An important step in supporting integration of genomics in specialist care is negotiating what good genomic care ‘looks like’ in the specialities. This process of ‘re-negotiation’ of genomics ‘fits’ it to the new practice setting and enhances the likelihood of sustainment [22]. Participants anticipated tensions arising as genomics was used in the specialities due to the different perspectives and practices of the different professions (ie. genetic counsellors and medical specialists). Genetic counsellors expressed concerns over a decline in the standard of care, insufficient counselling for patients, or a lack of attention to psychosocial needs of family members when medical specialists conducted consent discussion and communicate genomic test results with patients. Resolving tensions is a critical part of the innovation process [22, 33]. As genomics is increasingly delivered outside of clinical genetic services, how can GCs as change agents demonstrate and transfer the skillsets pertaining to their profession while remaining receptive to the ‘reinvention’ among medical specialists who incorporate genomics in a way that align with their established practices and local resources? We will explore this question and prompt others to do so to inform strategies that encourage and sustain active uptake of genomics in medical specialties.

For GCs to act as ‘change agents’ they need to integrate successfully into the medical specialty clinics they are working in. Our interviews identify multiple factors that support successful integration. Participants mentioned the vital role of clinic leaders in creating a welcoming environment for GCs and endorsing the value of genomics mainstreaming, which resonates with previous studies emphasising senior management as enablers to successful implementation of health innovations [34, 35]. In addition, participants stressed the necessity of connecting with other genetic colleagues with experience working beyond the confines of clinical genetics. In their opinions, peer connection served two important purposes: emotional and professional. Emotionally, building a network with colleagues in similar positions provided GCs with the contacts with whom they could relate to and helped them overcome the feeling of isolation while working in the specialty as a minority voice [19]. Such connection was also perceived as professionally important as GCs could share the hurdles encountered in their roles, develop best practices, and seek advice for improvement from other GCs working across different specialist settings. Guided by those findings, we have established a community of practice for GCs employed to support the adoption of genomics in diverse specialty areas. We expect this would become an effective forum for peer advice, collaborative learning, and competence building that helps GCs succeed in a rapidly changing profession.

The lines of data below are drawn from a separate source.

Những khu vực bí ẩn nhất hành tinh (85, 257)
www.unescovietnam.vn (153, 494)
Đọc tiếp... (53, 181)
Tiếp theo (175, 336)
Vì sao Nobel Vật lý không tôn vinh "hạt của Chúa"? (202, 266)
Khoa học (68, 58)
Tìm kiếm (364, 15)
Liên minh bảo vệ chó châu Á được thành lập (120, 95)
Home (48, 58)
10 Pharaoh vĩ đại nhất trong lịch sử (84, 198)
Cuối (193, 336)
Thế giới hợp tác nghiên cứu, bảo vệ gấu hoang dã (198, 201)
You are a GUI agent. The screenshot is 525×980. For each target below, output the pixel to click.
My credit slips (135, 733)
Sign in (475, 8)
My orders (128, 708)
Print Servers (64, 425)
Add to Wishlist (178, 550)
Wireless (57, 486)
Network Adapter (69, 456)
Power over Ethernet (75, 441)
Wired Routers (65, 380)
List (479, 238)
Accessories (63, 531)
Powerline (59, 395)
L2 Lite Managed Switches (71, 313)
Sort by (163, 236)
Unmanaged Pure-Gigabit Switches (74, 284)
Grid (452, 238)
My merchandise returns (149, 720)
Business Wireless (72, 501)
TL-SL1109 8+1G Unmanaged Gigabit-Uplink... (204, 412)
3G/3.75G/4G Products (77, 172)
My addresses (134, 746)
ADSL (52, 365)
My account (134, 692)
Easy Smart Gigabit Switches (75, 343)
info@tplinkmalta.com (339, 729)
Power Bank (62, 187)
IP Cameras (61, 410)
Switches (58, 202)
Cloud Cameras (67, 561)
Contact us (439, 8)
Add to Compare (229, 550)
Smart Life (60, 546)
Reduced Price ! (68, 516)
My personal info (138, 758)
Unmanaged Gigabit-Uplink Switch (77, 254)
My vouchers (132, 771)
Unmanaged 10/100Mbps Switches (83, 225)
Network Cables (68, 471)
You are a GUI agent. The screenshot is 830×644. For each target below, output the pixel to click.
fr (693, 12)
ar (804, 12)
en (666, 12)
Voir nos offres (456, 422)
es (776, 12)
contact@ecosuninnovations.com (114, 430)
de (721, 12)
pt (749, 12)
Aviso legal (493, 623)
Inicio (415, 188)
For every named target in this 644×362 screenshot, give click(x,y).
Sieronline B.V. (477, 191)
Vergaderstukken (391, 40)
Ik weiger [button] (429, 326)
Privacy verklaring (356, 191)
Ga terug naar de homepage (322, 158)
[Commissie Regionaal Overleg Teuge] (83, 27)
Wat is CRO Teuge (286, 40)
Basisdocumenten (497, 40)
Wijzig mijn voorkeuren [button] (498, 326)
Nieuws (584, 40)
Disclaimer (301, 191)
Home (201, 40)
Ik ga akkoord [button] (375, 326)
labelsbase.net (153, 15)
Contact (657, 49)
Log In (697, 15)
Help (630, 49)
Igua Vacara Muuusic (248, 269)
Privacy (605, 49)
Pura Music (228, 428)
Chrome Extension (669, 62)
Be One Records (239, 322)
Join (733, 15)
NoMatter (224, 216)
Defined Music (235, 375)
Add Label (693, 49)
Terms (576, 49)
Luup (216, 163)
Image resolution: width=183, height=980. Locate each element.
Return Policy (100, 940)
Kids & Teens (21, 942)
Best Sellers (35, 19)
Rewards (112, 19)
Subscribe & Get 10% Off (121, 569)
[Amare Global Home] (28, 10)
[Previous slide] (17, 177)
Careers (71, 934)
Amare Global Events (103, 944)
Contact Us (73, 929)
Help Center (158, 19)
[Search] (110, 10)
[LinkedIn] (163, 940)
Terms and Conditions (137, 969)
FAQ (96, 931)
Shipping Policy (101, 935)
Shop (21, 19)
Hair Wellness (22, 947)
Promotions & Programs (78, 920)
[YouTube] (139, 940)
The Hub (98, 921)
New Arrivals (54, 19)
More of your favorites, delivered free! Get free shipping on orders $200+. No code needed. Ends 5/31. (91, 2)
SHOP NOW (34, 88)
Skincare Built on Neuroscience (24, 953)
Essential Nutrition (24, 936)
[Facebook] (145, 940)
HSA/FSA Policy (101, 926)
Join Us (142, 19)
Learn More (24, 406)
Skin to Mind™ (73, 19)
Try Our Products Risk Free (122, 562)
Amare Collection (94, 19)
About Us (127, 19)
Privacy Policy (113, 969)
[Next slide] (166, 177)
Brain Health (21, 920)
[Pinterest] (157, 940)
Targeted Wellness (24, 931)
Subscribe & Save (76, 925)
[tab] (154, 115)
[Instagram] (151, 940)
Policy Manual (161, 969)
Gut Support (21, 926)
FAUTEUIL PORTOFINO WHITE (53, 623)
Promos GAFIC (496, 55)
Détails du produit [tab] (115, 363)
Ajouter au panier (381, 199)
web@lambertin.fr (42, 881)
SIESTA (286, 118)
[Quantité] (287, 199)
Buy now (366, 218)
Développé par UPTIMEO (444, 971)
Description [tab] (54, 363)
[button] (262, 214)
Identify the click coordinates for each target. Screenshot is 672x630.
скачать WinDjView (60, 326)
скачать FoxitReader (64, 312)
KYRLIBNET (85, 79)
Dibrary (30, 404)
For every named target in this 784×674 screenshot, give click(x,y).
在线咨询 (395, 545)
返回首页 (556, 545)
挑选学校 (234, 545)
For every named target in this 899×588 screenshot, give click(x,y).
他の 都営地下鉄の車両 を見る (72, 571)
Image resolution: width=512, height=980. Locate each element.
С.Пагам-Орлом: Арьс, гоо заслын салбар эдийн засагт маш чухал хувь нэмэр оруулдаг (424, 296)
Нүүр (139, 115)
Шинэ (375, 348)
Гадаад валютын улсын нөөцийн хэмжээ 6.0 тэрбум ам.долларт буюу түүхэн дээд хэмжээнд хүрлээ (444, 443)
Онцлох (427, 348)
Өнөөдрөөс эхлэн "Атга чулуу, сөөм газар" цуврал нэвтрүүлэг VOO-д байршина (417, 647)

Our study has some limitations. GCs participating in our interviews worked in new roles created as part of funded projects. While these positions were established in a structured and innovative way, the participants recruited in our study might not represent the wider group of GCs employed to work in the specialties through the typical funding pathways. However, the strength of this research is the inclusion of participants from different models and our findings hold the implications for setting up alternative models of delivering genomic testing and counselling across hospital sites and specialties.

Conclusion

Our paper expands the conceptual understanding of GCs’ evolving roles beyond clinical genetics services. As our participants suggested, the new role of GCs as agents diffusing the use of genomics in specialist care has not yet been well-defined. This may limit discussions around forming a new professional identity for GCs while they take on employment opportunities in response to growing demands for genomic healthcare. We hope our findings can inform implementation research and practice that attempts to identify support and competencies needed to transition GCs into new working areas. Successful implementation might also benefit from exploring the (mis)alignment in the perspectives towards the innovation, but also the relational dynamics among different actors (i.e innovators, change agents, and prospective adopters) involved in the process of introducing change, which we recommend for future research to focus on.